Lawyers typically use history to stabilise the present. In my new book, Subversive Legal History: A Manifesto for the Future of Legal Education, I argue that history should be used instead to subvert what we think we know about the law. Recourse to history shows that things that we think of as being fixed and everlasting are nothing of the sort and provide us with different ways of thinking.

In this festive and light-hearted blog post, I further this theme by showing how reference to history can question and subvert much of what we assume about Christmas. This blog will illustrate this by adventuring through the centuries, looking in outline at particular periods.

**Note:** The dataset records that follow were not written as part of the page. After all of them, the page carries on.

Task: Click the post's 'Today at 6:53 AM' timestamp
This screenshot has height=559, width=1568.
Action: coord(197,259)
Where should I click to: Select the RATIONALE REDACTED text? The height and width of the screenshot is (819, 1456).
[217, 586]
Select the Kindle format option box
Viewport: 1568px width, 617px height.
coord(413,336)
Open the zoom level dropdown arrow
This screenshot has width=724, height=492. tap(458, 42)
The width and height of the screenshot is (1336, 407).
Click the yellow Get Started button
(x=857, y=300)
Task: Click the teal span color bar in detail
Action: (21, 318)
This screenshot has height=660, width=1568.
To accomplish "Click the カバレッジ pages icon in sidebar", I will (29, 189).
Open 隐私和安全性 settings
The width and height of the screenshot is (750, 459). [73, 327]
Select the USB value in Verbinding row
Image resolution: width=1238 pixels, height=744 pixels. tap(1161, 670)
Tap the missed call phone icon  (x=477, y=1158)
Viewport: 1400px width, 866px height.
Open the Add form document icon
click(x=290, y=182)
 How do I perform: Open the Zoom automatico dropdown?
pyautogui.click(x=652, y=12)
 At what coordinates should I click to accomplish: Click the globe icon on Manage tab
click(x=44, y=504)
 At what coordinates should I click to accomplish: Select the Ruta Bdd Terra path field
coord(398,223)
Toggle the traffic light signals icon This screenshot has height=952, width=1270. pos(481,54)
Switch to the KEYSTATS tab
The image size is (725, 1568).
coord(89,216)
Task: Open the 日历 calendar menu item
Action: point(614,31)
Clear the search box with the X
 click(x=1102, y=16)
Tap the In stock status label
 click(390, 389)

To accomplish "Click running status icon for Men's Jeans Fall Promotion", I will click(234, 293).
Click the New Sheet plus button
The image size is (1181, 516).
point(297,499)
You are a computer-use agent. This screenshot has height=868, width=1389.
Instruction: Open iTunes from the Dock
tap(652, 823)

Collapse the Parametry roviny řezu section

Indeed, there are many points of similarity between Christmas and the common law. Both are often claimed to be successful English exports and both are assumed to have existed since time immemorial. These assumptions are false – and in both cases, much of what we take for granted is actually a Victorian legacy, a result of a romanticised recapturing of a past that never really quite happened in the way that it is assumed to have done.

The Medieval Period

The precise origin of Christmas, like that of the common law, is difficult to identify. In relation to both, prior practices continued and distinguishing these proves problematic. In relation to Christmas, mid-winter celebrations predated Christianity. Celebrations cheered people up at the halfway point of Winter, marking being halfway out of the dark. Many of the customs of the Pagan Saxon feast of Yule were carried over to the celebrations of Christmas and became indistinguishable from it.

The same was true of what would become known as the common law. It is difficult, if not impossible, to identify when the original kin-based justice provided by the feud stopped. Indeed, the compensatory codes of the late Anglo-Saxon kings built upon rather than replaced the feud: rather than meeting violence with violence, it became met instead by compensation to the victim or to the King. Local customary justice also prevailed while the common law was being developed and cemented.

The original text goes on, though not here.